Comparison structure. Covariate-augmented / structured BT (Springall 1973; Cattelan 2012): worth(case) = f(case features). Pairwise "which case should go first?", bare-vote, no ties (ADR-CLIOH-03). BIBD over case pairs; ATRD on contested pairs. Longitudinal → dynamic / time-varying BT (Cattelan, Varin & Firth 2013) to monitor non-stationarity (practice drift). (DR's active-learning pair selection = future enhancement.)
Panel. On-call attendings + senior residents who actually make the call; 10–20 raters. Including the eventual users improves face validity and adoption.
External ground truth. Required. Validate the score against post-hoc outcomes — Clavien-Dindo, mortality, LOS, time-to-OR adherence. Precedent: Buehler et al. Langenbeck's Arch Surg 2025 (triage-level protocol violation → higher complication rate, 64% vs 43%).

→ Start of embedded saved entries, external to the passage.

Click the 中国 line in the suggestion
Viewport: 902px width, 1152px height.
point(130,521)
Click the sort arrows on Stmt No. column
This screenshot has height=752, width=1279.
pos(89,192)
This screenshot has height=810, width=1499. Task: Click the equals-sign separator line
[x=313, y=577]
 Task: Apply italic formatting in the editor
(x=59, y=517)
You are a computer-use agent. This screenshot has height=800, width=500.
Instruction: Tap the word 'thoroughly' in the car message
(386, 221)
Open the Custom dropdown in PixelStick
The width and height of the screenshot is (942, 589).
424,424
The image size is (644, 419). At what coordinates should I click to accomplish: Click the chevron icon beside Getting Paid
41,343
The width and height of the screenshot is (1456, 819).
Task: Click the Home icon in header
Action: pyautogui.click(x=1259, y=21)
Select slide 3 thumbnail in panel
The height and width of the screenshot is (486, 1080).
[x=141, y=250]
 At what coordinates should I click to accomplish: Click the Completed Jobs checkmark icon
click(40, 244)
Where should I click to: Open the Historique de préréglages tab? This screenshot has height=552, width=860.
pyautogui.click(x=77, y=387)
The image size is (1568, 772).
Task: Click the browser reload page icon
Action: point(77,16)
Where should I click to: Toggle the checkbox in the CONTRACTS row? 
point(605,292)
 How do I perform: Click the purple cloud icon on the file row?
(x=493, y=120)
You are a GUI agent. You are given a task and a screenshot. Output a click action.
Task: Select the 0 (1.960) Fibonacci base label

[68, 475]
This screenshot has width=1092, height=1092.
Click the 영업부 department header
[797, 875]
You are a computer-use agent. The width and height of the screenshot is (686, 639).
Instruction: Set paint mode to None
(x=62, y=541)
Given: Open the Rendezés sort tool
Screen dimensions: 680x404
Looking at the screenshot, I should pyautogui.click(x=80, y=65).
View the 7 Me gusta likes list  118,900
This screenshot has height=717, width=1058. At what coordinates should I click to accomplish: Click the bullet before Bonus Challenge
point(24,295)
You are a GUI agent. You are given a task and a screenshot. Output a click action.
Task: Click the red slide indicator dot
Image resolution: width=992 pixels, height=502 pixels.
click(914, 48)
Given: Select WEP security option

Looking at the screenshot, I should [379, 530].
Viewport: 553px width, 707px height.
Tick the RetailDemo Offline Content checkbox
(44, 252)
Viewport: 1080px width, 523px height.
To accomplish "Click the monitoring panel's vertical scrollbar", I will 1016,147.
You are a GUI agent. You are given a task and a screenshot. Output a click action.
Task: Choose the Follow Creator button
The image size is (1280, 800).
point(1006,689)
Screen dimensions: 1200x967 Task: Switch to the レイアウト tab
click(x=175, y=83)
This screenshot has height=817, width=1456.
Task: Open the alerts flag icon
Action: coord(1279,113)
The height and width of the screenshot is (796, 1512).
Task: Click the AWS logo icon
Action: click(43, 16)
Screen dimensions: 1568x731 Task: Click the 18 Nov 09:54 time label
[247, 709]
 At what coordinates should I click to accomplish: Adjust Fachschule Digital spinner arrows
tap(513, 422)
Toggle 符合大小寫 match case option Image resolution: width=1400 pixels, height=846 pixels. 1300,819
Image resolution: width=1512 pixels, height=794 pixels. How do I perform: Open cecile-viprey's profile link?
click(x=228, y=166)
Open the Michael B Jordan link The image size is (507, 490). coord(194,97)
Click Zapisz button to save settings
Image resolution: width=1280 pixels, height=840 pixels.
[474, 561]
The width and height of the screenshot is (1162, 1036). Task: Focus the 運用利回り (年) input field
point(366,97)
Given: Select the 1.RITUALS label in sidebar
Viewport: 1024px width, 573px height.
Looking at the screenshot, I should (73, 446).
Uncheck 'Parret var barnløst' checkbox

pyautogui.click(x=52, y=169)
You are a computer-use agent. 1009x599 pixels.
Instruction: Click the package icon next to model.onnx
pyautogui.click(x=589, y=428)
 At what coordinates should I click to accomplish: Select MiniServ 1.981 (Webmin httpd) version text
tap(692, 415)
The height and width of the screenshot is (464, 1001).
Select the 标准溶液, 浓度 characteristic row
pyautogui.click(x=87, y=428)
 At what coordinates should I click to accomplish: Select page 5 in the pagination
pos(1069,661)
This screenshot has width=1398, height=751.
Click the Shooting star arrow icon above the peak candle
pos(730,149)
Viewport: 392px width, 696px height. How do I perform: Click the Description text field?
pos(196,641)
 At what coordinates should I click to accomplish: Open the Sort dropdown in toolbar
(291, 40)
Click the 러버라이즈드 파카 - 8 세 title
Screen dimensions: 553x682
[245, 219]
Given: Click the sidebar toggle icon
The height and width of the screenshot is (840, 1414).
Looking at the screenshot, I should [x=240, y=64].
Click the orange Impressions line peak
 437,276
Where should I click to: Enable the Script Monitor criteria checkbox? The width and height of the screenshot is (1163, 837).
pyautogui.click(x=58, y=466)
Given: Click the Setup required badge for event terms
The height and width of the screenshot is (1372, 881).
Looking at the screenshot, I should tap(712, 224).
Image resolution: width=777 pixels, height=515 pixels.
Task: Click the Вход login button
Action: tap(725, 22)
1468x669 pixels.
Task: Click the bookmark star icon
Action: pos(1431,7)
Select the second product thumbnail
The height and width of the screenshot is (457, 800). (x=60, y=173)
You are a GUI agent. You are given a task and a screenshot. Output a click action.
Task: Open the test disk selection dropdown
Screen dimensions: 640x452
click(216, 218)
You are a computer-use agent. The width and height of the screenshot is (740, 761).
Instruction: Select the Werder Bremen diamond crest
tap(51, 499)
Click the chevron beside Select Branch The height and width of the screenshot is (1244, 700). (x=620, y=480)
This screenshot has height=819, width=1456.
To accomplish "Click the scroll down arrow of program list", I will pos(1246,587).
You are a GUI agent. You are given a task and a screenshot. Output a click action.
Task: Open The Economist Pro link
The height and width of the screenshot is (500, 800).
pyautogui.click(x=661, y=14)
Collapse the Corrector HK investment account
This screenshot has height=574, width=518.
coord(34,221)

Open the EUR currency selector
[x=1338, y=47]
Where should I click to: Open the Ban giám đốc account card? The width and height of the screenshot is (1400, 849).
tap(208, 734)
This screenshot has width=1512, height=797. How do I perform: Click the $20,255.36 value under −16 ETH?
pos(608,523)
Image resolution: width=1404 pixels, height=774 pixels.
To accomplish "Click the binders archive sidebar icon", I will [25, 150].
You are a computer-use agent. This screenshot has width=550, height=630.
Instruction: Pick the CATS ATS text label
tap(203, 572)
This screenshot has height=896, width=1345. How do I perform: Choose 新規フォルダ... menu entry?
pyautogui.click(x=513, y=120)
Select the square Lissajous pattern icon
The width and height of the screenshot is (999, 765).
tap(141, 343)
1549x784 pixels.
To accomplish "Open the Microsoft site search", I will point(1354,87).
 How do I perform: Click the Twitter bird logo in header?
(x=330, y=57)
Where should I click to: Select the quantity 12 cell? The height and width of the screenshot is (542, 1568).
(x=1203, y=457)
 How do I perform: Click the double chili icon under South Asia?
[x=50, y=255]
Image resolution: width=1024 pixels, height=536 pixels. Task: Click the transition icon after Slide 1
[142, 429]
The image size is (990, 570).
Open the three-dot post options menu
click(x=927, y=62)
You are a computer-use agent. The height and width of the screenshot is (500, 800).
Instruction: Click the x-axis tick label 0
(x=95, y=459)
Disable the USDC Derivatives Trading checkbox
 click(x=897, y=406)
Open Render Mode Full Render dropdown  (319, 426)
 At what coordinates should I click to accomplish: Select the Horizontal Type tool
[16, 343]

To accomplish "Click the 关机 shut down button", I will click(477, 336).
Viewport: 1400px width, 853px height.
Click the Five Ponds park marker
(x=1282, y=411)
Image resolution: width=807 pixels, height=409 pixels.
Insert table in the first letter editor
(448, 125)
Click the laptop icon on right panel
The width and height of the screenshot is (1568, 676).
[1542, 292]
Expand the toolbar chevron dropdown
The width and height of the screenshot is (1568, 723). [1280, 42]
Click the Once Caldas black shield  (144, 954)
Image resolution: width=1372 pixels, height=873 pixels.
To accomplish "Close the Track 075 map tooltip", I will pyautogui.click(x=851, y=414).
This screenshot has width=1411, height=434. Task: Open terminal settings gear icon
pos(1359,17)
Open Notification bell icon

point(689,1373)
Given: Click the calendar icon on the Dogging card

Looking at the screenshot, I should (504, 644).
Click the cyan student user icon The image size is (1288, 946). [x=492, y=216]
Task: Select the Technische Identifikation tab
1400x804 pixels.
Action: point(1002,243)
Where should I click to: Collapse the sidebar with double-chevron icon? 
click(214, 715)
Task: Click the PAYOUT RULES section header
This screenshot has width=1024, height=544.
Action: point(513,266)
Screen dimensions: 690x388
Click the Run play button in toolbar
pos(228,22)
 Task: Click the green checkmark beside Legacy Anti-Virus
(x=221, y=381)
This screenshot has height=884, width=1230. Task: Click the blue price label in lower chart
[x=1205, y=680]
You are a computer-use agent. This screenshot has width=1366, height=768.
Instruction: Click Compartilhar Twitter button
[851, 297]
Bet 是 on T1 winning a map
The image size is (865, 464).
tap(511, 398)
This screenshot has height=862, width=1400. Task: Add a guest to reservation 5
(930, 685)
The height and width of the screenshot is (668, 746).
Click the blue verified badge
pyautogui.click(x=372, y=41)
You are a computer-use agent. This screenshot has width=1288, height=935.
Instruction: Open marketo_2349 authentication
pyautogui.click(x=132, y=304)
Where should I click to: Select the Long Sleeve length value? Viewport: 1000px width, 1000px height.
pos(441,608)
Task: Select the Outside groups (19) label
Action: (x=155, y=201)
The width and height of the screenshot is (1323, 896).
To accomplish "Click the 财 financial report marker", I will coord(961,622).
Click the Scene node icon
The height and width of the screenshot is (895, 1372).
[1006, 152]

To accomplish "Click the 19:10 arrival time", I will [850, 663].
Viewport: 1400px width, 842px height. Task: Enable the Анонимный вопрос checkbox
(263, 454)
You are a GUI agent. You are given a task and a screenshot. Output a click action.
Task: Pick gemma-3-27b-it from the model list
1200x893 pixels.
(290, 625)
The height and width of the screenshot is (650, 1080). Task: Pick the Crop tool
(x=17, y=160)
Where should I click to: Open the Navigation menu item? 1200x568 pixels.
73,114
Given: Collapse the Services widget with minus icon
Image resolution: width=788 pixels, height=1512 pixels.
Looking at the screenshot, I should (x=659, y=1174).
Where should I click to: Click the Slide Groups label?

Statistical backbone. Structured/regression BT with item covariates → output is a logistic prediction model interpretable as a worth score (bedside-usable). Frequentist primary; dynamic BT for drift; Bayesian where covariate count is high relative to data. Concurrent-validity precedent: Tu et al. 2020 (COVID surgical prioritization, inter-rater Spearman > 0.80).
For researchers — reporting, IRB & grant language
Reporting standards. TRIPOD / TRIPOD-AI; SQUIRE (if framed as QI). Make the QI-vs-research distinction early (changes IRB path). LitGuard + DLRP.
IRB / ethics. Human-subjects (prospective patient data). QI-vs-research determination up front. No PHI in the elicitation instrument; deployment-phase data governance is separate and heavier. No unverified IRB claim in the UI.
Grant-application language.
"Building on validated COVID-era surgical prioritization scoring (Tu et al. 2020, J Minim Invasive Gynecol, inter-rater Spearman > 0.80) and emergency-surgery triage outcome data (Buehler et al. 2025, Langenbeck's Arch Surg), Triage CLIOH produces a pediatric-orthopaedic-specific interval urgency score via covariate-structured Bradley–Terry modeling of expert pairwise prioritizations of real case profiles, validated prospectively against length-of-stay and complication outcomes and monitored for drift with time-varying Bradley–Terry."